The struggle to transform Kenya

A scene of post election violence in Naivasha in January 2008. As the 2007 election made clear, civil society – even religious organisations – failed to constrain political society. Photo/FILE

Title: Kenya’s Quest For Democracy (2008)
Author: Makau Mutua
Publisher: Lynne Rienner Publishers
Reviewed by JACQUELINE M. KLOPP

Despite the strides it has made in expanding political space, Kenya continues to have a highly repressive colonial constitution.

Makau Mutua’s thoughtful book shows how critical further democratisation of state–society relations is in Kenya, and why that process is such a Herculean task.

Twists and turns

Prof Mutua takes us systematically through the excruciating twists and turns of the struggle to transform Kenya’s constitution and devolve power to citizens.

He demonstrates the tragic pattern of lost opportunities for peaceful change and the ability of Kenya’s problematic political class to promote narrow interests at the expense of the interests of the nation and common people.

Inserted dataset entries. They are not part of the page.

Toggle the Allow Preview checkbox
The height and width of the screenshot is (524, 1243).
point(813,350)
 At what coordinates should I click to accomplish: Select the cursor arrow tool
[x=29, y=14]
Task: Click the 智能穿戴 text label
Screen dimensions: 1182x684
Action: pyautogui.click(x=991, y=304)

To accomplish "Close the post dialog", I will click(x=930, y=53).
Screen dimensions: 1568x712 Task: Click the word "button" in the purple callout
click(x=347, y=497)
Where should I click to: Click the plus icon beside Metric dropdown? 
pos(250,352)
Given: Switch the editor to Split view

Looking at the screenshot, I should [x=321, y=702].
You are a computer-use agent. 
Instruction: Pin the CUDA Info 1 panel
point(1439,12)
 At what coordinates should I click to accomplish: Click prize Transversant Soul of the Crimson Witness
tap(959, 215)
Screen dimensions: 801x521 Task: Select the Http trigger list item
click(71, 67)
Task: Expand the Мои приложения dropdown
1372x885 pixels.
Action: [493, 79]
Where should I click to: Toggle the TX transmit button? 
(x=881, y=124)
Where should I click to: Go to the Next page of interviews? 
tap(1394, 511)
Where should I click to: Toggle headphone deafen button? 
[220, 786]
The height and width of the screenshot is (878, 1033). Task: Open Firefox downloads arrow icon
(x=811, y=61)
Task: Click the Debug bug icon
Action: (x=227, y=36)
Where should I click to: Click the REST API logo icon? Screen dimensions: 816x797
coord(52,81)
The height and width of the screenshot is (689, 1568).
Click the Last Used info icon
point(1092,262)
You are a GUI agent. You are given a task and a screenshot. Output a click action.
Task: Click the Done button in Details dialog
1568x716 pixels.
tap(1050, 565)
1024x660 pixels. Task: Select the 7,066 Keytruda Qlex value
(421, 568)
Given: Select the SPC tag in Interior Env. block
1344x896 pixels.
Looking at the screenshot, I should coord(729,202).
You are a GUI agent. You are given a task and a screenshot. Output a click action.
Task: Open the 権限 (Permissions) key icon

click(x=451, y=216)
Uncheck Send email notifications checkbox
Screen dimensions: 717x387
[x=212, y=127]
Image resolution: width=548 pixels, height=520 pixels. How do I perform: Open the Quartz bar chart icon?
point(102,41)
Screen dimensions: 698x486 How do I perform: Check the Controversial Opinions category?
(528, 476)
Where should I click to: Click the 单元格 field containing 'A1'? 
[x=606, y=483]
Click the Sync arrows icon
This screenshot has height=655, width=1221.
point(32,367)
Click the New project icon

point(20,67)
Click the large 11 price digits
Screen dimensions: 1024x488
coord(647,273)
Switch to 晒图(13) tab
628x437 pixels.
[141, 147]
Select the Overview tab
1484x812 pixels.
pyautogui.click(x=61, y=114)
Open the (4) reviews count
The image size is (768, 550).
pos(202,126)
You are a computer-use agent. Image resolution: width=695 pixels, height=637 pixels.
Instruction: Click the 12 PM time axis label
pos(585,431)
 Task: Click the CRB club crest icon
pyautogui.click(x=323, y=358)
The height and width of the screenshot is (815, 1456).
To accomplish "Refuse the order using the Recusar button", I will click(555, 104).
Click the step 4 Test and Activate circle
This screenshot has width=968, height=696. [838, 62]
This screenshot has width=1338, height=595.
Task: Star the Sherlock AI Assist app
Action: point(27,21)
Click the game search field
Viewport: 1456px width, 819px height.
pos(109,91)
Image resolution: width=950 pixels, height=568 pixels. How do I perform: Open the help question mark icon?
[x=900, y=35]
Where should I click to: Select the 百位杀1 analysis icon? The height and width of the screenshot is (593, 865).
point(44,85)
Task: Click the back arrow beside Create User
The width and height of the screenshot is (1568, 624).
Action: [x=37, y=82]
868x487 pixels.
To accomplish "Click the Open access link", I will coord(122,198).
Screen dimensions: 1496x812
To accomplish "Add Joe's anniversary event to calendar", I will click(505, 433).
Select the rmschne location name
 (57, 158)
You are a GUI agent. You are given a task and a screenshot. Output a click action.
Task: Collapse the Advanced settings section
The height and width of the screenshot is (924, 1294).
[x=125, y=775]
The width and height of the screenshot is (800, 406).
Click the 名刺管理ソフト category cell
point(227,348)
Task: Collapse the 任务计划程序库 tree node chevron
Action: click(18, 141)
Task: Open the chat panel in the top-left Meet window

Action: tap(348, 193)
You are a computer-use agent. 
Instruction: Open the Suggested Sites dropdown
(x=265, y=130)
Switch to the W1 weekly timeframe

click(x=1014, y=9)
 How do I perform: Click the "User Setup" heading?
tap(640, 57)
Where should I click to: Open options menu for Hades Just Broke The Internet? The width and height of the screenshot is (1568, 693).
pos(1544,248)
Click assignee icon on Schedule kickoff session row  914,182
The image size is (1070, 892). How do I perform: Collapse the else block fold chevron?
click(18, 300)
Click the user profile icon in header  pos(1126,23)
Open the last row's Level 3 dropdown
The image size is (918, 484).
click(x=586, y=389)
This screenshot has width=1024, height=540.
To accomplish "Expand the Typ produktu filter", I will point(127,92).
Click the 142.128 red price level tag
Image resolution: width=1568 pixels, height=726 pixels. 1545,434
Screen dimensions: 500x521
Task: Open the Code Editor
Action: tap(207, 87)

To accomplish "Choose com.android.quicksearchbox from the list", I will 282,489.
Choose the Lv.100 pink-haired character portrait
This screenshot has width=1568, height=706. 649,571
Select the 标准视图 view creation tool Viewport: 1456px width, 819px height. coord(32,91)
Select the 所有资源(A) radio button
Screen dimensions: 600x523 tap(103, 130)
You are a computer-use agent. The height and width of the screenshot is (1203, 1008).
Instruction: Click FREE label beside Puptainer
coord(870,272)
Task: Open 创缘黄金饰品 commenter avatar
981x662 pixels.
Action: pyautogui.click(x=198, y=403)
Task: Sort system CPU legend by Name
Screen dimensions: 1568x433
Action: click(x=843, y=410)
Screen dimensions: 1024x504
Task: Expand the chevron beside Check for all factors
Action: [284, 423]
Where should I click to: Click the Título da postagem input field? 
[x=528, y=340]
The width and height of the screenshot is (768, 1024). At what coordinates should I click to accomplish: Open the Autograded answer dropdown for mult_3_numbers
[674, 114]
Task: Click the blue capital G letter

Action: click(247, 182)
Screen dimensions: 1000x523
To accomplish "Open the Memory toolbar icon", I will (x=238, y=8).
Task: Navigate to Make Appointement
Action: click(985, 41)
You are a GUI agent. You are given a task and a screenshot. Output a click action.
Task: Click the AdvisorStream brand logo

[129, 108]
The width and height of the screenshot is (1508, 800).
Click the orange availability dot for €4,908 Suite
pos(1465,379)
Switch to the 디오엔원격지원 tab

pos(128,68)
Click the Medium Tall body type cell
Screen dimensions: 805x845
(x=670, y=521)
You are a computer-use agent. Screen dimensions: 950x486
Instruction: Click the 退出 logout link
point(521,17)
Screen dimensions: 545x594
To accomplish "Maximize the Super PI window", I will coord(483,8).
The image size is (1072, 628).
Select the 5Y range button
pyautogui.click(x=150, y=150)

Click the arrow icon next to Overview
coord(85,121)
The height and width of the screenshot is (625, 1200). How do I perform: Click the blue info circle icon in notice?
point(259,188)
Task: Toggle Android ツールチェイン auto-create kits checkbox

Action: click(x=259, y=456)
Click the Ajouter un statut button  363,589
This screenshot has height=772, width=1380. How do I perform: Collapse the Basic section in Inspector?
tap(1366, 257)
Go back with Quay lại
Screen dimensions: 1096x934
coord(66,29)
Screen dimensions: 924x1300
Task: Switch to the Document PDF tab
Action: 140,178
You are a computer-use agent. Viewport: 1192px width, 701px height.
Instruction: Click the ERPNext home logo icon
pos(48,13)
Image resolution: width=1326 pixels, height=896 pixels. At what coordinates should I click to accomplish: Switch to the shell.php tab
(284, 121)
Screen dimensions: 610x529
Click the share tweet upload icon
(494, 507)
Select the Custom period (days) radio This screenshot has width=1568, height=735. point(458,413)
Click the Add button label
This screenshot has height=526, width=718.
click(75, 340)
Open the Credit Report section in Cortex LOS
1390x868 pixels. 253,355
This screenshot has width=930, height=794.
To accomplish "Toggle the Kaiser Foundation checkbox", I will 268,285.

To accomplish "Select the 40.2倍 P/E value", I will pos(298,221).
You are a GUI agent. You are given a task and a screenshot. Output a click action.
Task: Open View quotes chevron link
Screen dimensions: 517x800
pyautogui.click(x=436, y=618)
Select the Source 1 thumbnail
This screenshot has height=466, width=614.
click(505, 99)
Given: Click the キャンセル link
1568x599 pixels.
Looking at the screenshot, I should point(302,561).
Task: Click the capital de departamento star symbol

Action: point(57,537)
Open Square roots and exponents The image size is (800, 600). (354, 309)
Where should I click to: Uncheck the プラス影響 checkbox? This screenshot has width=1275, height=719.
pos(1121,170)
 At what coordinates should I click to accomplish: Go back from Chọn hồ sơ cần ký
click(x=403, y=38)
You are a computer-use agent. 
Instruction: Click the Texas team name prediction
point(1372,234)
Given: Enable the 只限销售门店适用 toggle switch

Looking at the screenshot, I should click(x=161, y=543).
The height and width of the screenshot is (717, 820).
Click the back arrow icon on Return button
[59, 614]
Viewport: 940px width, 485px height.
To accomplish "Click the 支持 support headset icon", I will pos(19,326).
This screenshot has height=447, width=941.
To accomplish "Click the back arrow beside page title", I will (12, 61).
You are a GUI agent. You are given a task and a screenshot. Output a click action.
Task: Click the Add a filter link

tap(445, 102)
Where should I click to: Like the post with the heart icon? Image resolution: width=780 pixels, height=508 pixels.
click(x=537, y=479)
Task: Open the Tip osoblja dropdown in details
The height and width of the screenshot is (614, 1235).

With the enormous, opaque power of the presidency, the fight for this office is a high stakes game that almost plunged the country into a full-fledged civil war during the last election and may yet do so in 2012.

Prof Mutua argues that “dictatorship by a callous executive spawned mass atrocities, corruption, economic deprivation, and denial of basic rights across the board”.

However, he also suggests that the failure to transform this configuration is linked to a moral failure of some of the leadership “who lack the cultural tools and the requisite normative political behaviour to translate an intellectual consensus [around political democracy] into the practice of politics”.

The impunity allowed by an unaccountable central power and often corrupted courts of law has spawned a deeply problematic political culture that Kenyans must fight and transform.

People of integrity

Fortunately, Kenya has a wealth of talented people of integrity. Prof Makau Mutua himself is a distinguished professor at the State University of New York, the founder of an important civil society organisation called the Kenya Human Rights Commission, and a strategic and influential actor in the politics of change.

Kenya’s Quest for Democracy is thus one of those all-too-rare books that is full of insightful analysis by a key player with a privileged vantage point on the struggle for a democratic constitution.

However, precisely because of Prof Mutua’s insider’s view, I would have liked a more extended reflection on the lack of focus and autonomy in Kenya’s civil society, which will need to play a key role in galvanising citizens and generating pressures for change.

As the 2007 election made clear, civil society – even religious organisations – failed to constrain political society. It was fragmented and weak; it played partisan politics and lost moral authority. These features allowed both government and opposition reactionaries to commit atrocities and spew out hate speech that nearly destroyed Kenya.

Finally, the lawyerly focus on formal negotiations over the constitution detracts from the possibility of a deeper analysis of disturbing patterns in Kenya’s informal politics, “behind the scenes”.

Use of militias

What, for instance, are the implications of the trend since the 1990s toward the use of militias, violence and ethnic ideology to win elections? Although illegal under the current Kenyan constitution, such militia groups, carrying out their campaigns of violence, are becoming more pervasive as politicians bargain for power within a multiparty context.

The more politicians get involved in these disturbing activities, the more likely they are to collude across political divides to avoid constitutional changes and public discussion that might allow for more accountability. Then, the democratic space that Kenyans worked so hard to open may contract yet again.

We are already seeing signs of this in the plethora of recent arrests of citizens who speak out against corruption, police brutality, and torture. How can this be stopped? The culture of impunity must be punctured.
Kenya’s civil society actors also need to reconcile, unite, and heed Prof Mutua’s call for a new social movement that trumps ethnic divisions – focusing not only on a new constitution for all but also on an agenda of economic empowerment for Kenya’s poor majority.